Se te embroca desde lejos, pelandruna abacanada,
que has nacido en la miseria de un convento de arrabal,
porque hay algo que te vende, yo no sé si es la mirada,
la manera de sentarte, de charlar o estar parada,
o ese cuerpo acostumbrado a las pilchas de percal.
Ese cuerpo que hoy te marca los compases tentadores
del canyengue de algún tango en los brazos de algún gil,
mientras triunfan tu silueta y tu traje de colores
entre risas y piropos de muchachos seguidores,
entre el humo de los puros y el champán de Armenonvil.
Son macanas: no fue un guapo haragán ni prepotente,
ni un cafishio de averías el que al vicio te largó;
vos rodaste por tu culpa, y no fue inocentemente:
¡berretines de bacana que tenías en la mente
desde el día en que un magnate cajetilla te afiló!

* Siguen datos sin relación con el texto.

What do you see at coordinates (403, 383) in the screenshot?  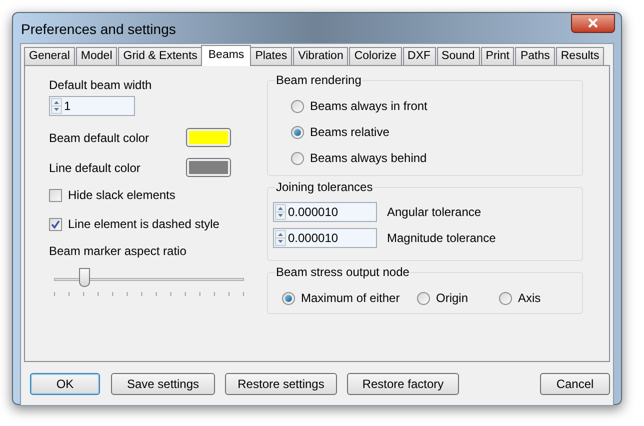 I see `dialog-button: Restore factory` at bounding box center [403, 383].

Yo me acuerdo: no tenías casi nada que ponerte;
hoy usás ajuar de seda con rositas rococó…
¡Me revienta tu presencia, pagaría por no verte!
Si hasta el nombre te has cambiado como ha cambiado tu suerte:
ya nos sos mi Margarita… ¡ahora te llaman Margot!
Ahora vas con los otarios a pasarla de bacana
a un lujoso reservado del Petit o del Julien;
y tu vieja, pobre vieja, lava toda la semana
pa’poder parar la olla con pobreza franciscana
en el triste conventillo alumbrado a querosén.